DATA EXTRACT:
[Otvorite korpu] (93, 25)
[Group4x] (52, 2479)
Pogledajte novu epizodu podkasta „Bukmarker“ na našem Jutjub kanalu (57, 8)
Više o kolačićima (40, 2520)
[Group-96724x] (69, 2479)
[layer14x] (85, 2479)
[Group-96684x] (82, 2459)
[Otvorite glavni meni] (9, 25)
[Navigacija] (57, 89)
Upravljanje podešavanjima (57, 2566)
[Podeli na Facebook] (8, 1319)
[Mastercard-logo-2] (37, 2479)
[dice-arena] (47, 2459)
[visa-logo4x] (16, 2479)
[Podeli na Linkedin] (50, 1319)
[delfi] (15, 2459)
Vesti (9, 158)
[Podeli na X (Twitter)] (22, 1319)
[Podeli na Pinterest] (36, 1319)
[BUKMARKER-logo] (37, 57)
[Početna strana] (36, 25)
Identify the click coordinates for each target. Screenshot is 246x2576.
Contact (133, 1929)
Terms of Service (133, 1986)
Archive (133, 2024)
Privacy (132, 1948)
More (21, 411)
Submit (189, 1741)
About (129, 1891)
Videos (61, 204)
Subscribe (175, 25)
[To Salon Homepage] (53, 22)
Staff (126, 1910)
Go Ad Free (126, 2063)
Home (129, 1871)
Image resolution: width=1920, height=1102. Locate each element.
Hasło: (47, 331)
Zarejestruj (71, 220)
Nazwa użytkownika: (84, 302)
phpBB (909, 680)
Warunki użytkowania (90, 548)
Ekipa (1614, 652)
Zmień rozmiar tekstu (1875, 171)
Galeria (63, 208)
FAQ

PROBLEM TO SOLVE:
Everything from the line with "[delfi] (15, 2459)" through the line with "Privacy (132, 1948)" should be written out exactly as it appears above, end lines included, and nothing outside that range.

TASK RESULT:
[delfi] (15, 2459)
Vesti (9, 158)
[Podeli na X (Twitter)] (22, 1319)
[Podeli na Pinterest] (36, 1319)
[BUKMARKER-logo] (37, 57)
[Početna strana] (36, 25)
Identify the click coordinates for each target. Screenshot is 246x2576.
Contact (133, 1929)
Terms of Service (133, 1986)
Archive (133, 2024)
Privacy (132, 1948)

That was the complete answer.